What disturbs me, however, isn’t even how we have come to believe these myths about the nature of love.  I read the fairy tales, I watched Disney, I’ve seen enough Meg Ryan movies to be mythologized by the happily ever after illusion.  What frustrates me is how we have come to think that somehow, when that feeling ends,  that we cannot revive it by being willing to give the same kind of effort as we once did to the relationship in the beginning.  If we have a plant that is wilting in the corner of the room, and there is a little green left in the stem, all it takes is the desire to bring it back to life by, once again, watering, feeding and nourishing it.  Simple acts such as listening, talking, smiling, complimenting, laughing, agreeing and accommodating, as we did in the beginning, are water and food to a loving relationship.

Maybe we don’t want to give it that effort.   Perhaps we are eyeing a prettier plant in the store window.   Or possibly we have filled our head with so many negative thoughts about our partner so we are now incapable of saying or seeing something positive.  If we tried to talk, did we talk from the heart or merely yell our dissatisfaction to one another?
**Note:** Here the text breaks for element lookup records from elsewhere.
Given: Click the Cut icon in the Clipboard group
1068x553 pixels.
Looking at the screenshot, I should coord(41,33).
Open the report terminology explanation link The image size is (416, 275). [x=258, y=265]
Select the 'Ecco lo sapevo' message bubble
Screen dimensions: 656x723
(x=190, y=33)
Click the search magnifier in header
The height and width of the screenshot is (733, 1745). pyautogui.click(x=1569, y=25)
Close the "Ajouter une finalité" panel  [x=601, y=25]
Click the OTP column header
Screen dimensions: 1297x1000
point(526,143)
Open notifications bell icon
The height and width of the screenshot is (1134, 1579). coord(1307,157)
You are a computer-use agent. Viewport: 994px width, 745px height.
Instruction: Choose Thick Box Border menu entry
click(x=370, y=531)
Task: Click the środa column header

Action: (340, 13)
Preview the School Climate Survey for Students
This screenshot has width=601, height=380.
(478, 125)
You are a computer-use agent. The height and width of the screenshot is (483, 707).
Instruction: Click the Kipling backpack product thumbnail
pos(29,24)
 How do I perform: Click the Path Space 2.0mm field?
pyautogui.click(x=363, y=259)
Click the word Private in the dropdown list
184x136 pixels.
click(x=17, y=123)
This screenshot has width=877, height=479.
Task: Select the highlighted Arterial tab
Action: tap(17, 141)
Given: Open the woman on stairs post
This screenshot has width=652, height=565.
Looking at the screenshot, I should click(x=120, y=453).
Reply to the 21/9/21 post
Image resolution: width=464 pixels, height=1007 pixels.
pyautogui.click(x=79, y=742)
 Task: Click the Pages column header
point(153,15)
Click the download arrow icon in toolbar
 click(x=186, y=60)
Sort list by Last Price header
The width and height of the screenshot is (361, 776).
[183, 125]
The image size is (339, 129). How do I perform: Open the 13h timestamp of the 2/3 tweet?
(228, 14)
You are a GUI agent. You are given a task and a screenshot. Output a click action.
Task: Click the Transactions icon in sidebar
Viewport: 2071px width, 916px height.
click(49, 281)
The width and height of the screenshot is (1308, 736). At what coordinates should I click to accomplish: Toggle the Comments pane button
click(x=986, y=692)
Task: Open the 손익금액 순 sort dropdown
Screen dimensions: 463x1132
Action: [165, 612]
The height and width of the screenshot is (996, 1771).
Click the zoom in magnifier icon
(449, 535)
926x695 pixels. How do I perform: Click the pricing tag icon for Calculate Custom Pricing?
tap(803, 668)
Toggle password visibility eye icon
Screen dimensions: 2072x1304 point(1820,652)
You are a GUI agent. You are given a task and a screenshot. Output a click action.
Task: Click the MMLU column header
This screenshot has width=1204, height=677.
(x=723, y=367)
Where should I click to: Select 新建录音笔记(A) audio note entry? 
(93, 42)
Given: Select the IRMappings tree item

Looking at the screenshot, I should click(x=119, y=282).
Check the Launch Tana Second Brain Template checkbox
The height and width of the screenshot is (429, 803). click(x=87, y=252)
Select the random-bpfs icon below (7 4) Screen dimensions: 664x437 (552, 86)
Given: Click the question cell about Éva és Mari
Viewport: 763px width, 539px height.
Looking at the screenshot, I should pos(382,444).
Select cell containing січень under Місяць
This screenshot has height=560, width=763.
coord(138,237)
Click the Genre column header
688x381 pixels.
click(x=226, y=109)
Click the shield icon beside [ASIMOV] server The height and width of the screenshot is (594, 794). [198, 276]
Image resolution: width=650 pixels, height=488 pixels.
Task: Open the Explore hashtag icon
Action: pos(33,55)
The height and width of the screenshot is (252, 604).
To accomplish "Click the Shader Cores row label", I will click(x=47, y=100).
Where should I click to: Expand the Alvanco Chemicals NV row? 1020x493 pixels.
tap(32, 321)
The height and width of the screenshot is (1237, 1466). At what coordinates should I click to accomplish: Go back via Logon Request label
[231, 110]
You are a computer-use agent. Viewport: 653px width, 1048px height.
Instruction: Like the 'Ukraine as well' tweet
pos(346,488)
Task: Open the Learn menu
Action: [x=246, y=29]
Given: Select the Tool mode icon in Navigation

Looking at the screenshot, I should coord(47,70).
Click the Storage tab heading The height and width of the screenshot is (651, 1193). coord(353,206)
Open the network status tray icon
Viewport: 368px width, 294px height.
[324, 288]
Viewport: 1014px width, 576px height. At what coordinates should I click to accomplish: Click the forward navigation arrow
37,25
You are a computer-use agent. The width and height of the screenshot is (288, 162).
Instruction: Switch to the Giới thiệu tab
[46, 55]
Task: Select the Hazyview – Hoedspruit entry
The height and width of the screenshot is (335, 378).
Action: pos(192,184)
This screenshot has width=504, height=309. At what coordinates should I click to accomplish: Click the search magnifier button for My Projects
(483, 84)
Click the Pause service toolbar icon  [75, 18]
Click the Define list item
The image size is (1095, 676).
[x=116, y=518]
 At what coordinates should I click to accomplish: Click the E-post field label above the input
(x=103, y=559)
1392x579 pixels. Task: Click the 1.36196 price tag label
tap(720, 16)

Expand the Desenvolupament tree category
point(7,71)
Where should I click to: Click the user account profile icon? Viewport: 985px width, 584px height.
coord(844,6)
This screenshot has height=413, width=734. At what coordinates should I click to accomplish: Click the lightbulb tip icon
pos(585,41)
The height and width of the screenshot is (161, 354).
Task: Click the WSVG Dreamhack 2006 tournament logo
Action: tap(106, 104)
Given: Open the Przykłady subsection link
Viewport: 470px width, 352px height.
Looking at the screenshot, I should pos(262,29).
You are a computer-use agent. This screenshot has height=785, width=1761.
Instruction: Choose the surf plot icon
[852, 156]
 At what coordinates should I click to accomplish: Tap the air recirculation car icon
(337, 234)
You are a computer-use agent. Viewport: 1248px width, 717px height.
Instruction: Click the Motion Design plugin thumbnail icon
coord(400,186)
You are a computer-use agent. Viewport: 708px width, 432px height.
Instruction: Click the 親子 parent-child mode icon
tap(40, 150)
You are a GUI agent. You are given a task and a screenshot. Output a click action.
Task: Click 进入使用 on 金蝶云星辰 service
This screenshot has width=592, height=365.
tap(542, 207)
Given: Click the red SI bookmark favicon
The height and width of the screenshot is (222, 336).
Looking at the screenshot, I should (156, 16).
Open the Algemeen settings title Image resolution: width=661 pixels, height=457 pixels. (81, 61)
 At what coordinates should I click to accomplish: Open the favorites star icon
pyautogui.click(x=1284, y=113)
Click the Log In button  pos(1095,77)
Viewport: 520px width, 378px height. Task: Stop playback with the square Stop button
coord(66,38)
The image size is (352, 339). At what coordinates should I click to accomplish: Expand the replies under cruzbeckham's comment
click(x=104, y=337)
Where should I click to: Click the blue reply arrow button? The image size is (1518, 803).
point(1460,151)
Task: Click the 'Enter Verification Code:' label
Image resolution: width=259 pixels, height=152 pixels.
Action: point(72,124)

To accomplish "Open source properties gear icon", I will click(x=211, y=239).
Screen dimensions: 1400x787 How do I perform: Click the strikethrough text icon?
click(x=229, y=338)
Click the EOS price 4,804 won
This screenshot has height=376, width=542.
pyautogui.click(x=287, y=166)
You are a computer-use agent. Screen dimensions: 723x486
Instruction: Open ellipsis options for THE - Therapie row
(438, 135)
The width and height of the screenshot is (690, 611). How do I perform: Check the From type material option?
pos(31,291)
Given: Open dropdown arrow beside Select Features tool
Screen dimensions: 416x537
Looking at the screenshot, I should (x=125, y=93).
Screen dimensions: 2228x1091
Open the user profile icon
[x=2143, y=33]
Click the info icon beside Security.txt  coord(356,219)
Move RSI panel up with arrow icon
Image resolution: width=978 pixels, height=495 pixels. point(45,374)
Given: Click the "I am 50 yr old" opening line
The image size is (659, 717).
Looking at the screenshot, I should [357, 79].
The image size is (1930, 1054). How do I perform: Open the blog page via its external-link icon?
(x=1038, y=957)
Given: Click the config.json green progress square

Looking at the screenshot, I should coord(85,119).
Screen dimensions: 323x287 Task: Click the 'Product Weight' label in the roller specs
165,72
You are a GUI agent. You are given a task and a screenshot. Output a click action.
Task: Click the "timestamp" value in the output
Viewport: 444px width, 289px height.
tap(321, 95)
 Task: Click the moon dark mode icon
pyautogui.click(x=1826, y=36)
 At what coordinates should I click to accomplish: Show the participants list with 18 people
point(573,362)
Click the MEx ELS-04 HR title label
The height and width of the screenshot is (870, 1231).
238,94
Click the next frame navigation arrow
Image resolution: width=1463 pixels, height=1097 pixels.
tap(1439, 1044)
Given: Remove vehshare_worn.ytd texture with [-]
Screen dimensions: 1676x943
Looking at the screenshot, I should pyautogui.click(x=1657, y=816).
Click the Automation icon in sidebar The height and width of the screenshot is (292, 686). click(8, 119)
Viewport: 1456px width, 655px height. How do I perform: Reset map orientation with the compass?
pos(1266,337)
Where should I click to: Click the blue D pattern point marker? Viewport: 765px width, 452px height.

Throwing out a revivable philodendron is one thing, but discarding a relationship has repercussions the rest of our lives.

My 5 year old niece was watching a Disney film.  Cinderella and the Prince were wrapping it up, and I heard the narrator say: “And they lived happily ever after”.  I told her, “Well, now the real work begins!  Tomorrow they will have to begin talking together and making decisions: where to go for the honeymoon, how much to spend, how much time to take off from work, who does the laundry!  Now the struggle really begins.”  It may have been a bit much for my 5 year old niece to grasp, but, you get my point!